Progress depends on a fixed, transparent set of rules. No firm rules, no progress. Two recent examples,
1) Vogtle 3/4. Westinghouse thought it had a fixed set of rules, and signed a fixed cost contract. The NRC changed the aircraft impact rule. Westinghouse went bankrupt. Far, far worse, Georgians are paying 5 times more for their electricity than they should.
2) KEPCO has dropped out of the bidding of at least two West European nuclear projects despite having shown it can build plants at less than half the cost of its US and European competitors.
Dukovany II is an exception that proves the rule. In an environment with little regulatory risk, KEPCO is able to build nuclear plants for less than $4000/kW. KEPCO signed a fixed cost contract with the Czechs; but to insure itself against EU rule changes, it demanded and received a price of $9300/kW. The difference is KEPCO's estimate of the cost of regulatory uncertainty. It will be interesting to see how this gamble works out. I don't normally bet against the Koreans, but I don't like their chances on this one.

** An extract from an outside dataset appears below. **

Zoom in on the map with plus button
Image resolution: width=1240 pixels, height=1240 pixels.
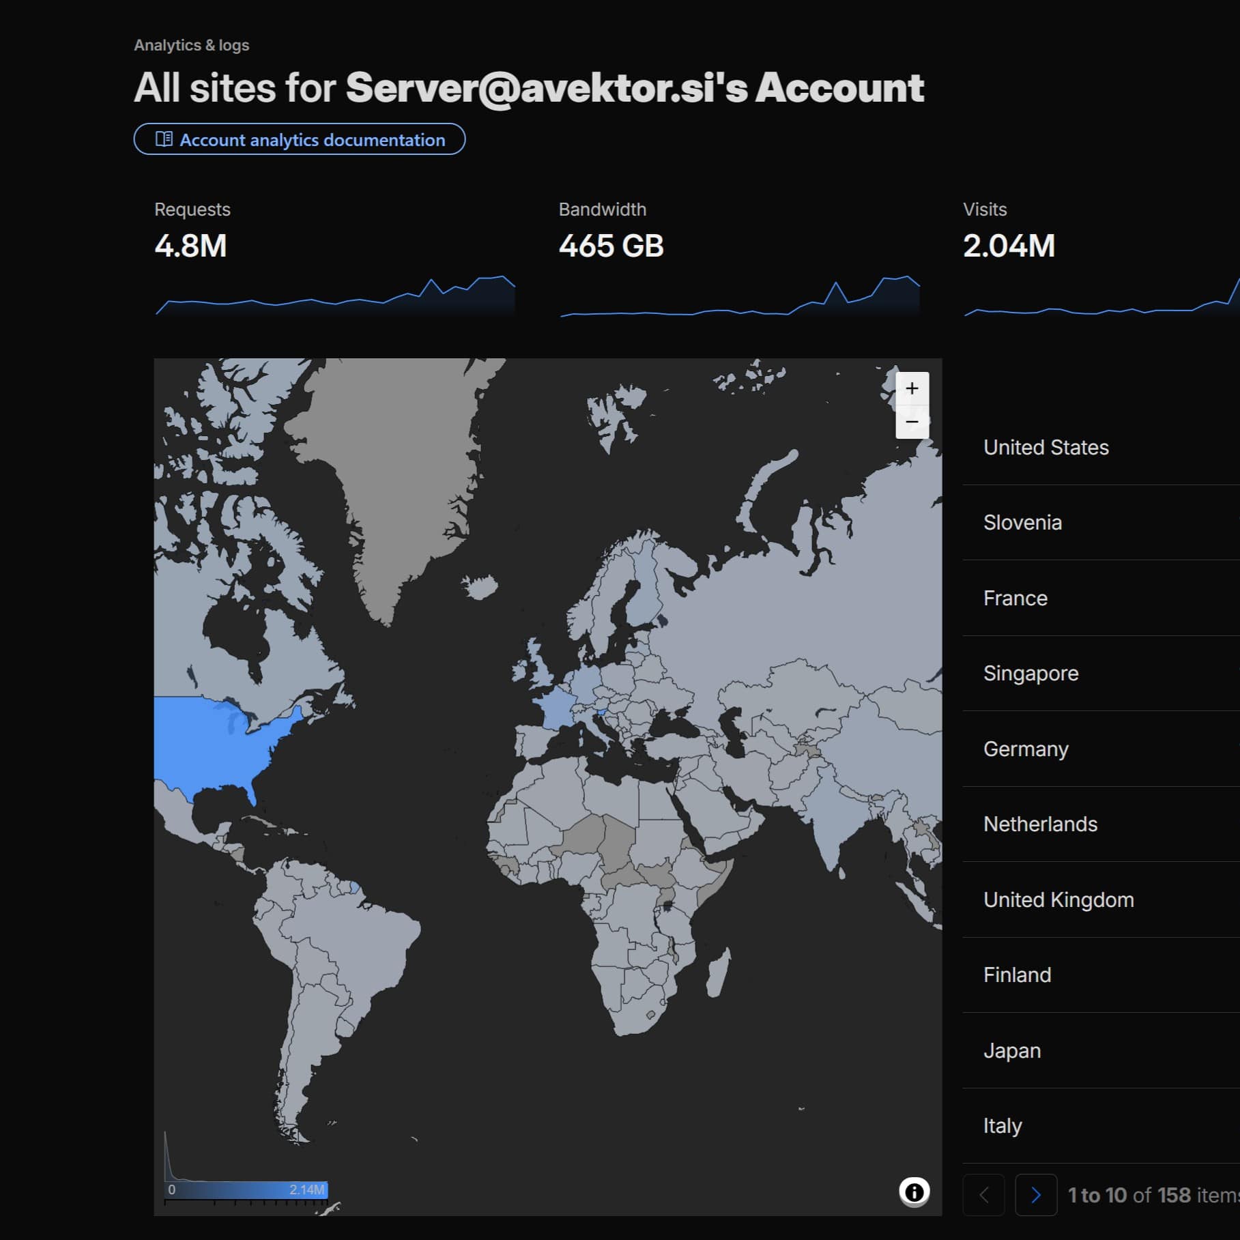tap(912, 388)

We must have a regulatory system, where all the players can be confident that the rules won't change while the game is being played. UCert is such a system. But UCert does have a safety valve. Suppose that we suddenly discover a previously unrecognized risk. A plant's underwriter can require the imposition of a new requirement to counter this risk; but only if all the other insurers would impose the same new requirement. Otherwise the plant would simply change insurer. In such a situation, all plants would have to make the change. The nuclear vendors can live with this safety valve.
With a no-firm-rules regulatory system, the only way nuclear can survive is in a monopolistic market in which the cost of regulatory uncertainty is passed on to the rate payer, or in a subsidized market in which the cost of regulatory uncertainty is passed on to the taxpayer. The latter will have to be the American model in most of the country,
Wow, I didn't realize the Lovering turnkey prices weren't the contract but landed costs. I occasionally see the comment that they were taking losses to compete for market share. That is spectacular
Jack - Great article. You’ve clearly stated some of the actions that led to the outcome of ever rising prices for nuclear power plants and the power they produce.
But the nuclear plant vendors were not the only beneficiaries of rising nuclear plant scope and prices.
The “coal boys”, led Joseph Moody and the National Coal Policy Conference (NCPC) that he directed, worked tirelessly from the late 1950s and into the 1970s to defend their shrining markets from the growing competitive threat from nuclear fission energy.
They did whatever they could think of to damage nuclear’s public standing and to add costs to the enterprise. They had long experience with the costs of adding pollution controls and other regulatory burdens so they figured out ways to push regulators to impose similarly structured burdens on nuclear, even if its “pollution” and “environmental impacts” were far less visible and, in some cases, mostly a figment of creative imagination.